Yavaş yavaş, usul usul ve sessizce...
Geceleyin çıkacak bir gökkuşağını beklerken, yıldızları içinde söndürmek demek. Seher vaktinde güneşin doğmaktan vazgeçmesi, ayın bir güneş gibi yakıp geçmesi gibi. Soluk boruma dikenli tellerin girmesi, her nefes alışımda dikenlerin bütün hücrelerime ölümü zerk etmesi gibi...

Lafı uzatmaya gerek. Bundan kaç yıl öncesi bilmiyorum. Daha doğrusu saymak istemiyorum. 2015 yılıydı. Ülkenin dört yanında bombaların patladığı; sivil, polis, asker binlerce insanın yaşamını yitirdiği; çifter çifter genel seçimlerin yapıldığı; Müzeyyen Senar, Yaşar Kemal ve Levent Kırca gibi duayenlerin ebediyete uğurlandığı bir hayli karamsar bir yıldı.
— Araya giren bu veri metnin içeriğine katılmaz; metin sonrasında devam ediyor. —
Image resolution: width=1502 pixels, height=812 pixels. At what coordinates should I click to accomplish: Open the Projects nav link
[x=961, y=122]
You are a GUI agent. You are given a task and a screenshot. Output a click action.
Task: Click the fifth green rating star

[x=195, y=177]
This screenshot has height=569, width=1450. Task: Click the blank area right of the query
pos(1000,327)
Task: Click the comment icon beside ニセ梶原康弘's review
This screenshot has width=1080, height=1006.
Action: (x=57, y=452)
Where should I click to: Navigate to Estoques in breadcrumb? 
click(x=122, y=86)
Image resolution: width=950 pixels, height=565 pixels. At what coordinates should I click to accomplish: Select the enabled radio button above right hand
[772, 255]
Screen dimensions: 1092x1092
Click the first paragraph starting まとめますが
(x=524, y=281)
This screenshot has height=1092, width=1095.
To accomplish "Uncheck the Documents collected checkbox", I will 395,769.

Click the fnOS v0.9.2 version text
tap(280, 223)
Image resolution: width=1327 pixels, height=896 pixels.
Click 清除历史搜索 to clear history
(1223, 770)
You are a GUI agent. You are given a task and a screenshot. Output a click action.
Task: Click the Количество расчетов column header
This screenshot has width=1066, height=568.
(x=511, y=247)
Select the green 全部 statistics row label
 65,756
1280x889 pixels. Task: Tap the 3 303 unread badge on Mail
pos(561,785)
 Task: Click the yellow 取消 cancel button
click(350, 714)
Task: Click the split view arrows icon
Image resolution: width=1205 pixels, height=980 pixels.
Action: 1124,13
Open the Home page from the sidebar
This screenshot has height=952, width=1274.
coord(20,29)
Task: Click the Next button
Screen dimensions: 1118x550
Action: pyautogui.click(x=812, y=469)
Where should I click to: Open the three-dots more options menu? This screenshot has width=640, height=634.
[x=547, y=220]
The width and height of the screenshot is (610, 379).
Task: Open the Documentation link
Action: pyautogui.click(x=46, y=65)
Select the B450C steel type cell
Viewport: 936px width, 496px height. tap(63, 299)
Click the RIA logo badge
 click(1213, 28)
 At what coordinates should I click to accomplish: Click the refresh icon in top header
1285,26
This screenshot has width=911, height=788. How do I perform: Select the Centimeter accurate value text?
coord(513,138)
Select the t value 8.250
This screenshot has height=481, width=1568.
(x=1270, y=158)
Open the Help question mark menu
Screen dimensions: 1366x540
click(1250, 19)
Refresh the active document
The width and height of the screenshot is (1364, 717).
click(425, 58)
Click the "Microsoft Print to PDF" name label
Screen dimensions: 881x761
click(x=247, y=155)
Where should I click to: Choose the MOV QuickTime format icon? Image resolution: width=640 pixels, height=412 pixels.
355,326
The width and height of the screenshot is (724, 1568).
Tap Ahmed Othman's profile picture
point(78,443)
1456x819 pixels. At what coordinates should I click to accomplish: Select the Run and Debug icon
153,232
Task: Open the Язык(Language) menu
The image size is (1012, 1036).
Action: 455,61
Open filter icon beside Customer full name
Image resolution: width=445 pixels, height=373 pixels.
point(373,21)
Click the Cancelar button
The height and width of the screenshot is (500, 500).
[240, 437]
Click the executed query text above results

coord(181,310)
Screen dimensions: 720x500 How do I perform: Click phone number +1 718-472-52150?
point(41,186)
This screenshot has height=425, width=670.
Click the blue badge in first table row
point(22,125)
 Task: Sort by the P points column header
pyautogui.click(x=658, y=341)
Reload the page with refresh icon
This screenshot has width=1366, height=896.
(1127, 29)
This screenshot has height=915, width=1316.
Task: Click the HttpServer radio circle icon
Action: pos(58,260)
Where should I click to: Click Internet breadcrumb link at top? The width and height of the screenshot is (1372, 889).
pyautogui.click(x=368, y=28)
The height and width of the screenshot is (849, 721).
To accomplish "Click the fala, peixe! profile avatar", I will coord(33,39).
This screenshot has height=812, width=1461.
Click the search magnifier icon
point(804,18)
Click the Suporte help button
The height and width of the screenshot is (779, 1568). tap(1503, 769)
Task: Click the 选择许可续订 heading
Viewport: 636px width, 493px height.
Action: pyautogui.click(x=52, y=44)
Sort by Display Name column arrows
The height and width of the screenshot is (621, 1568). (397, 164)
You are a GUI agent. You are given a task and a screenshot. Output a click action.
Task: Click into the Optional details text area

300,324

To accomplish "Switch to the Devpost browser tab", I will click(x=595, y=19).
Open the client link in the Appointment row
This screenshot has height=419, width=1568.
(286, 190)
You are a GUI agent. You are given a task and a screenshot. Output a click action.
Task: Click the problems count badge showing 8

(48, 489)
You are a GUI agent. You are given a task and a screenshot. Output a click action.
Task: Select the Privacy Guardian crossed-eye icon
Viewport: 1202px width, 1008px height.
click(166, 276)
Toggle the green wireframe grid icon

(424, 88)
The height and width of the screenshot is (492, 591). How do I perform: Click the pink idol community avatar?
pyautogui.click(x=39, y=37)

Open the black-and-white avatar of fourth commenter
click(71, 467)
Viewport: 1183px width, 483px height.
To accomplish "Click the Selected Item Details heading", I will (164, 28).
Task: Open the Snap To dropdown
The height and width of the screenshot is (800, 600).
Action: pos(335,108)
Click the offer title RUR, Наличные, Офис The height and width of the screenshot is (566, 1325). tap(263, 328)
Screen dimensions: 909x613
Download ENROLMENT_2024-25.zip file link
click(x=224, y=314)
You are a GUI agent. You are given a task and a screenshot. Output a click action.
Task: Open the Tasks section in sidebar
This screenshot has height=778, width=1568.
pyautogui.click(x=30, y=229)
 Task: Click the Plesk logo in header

Ülkede uğursuzluk kol gezerken, gül diyarı Isparta'da, Süleyman Demirel Üniversitesi'ndeki öğrencilik yıllarımdan birisiydi. Uluslararası Ticaret ve Finans bölümünde, üçüncü sınıf öğrencisi olarak, dünyanın benim etrafımda döndüğü zamanlardı işte.
Gelecek mesleğime yakışır bir şekilde, uluslararası çapkınlık alanında tecrübe sahibi olmaya çalışıyordum. Bilişim çağını en verimli şekilde kullanıyor, çeşitli
sosyal medya platformlarında dört kıtada birden sanal ava çıkabiliyordum.
Özellikle bulunduğum şehir olan Isparta'nın küçüklüğü, Süleyman Demirel heykelinin orijininde konumlanan minyatür eğlence ortamı, her Anadolu şehrindeki mecburiyet caddesi dışında sosyal ortamın yokluğu gibi etkenlerden yeterince bunalmıştım. Tek rahatladığım zamanlar ara sıra Eğirdir gölüne yaptığım kaçamaklardı. Celp döneminin gelip çatması ve Eğirdir gölünün çarşı iznine çıkan erler tarafından kuşatılmasıyla Eğirdir defterim de kapanmıştı.

Sizin anlayacağınız, küçük bir şehirde öğrenci olmanın bütün dezavantajlarını
yaşıyor ve yine soluğu milli mecramız olan sanal alemde hovardalık peşinde koşarken alıyordum. Kısır bir döngüde, hepten kısırlaştığım Kasım ayında, Kasım'da aşk
başkadır diyenlerle kafa buluyordum. Çok sıkılmıştım ve bir an önce zaman geçirecek bir uğraş bulmalıydım.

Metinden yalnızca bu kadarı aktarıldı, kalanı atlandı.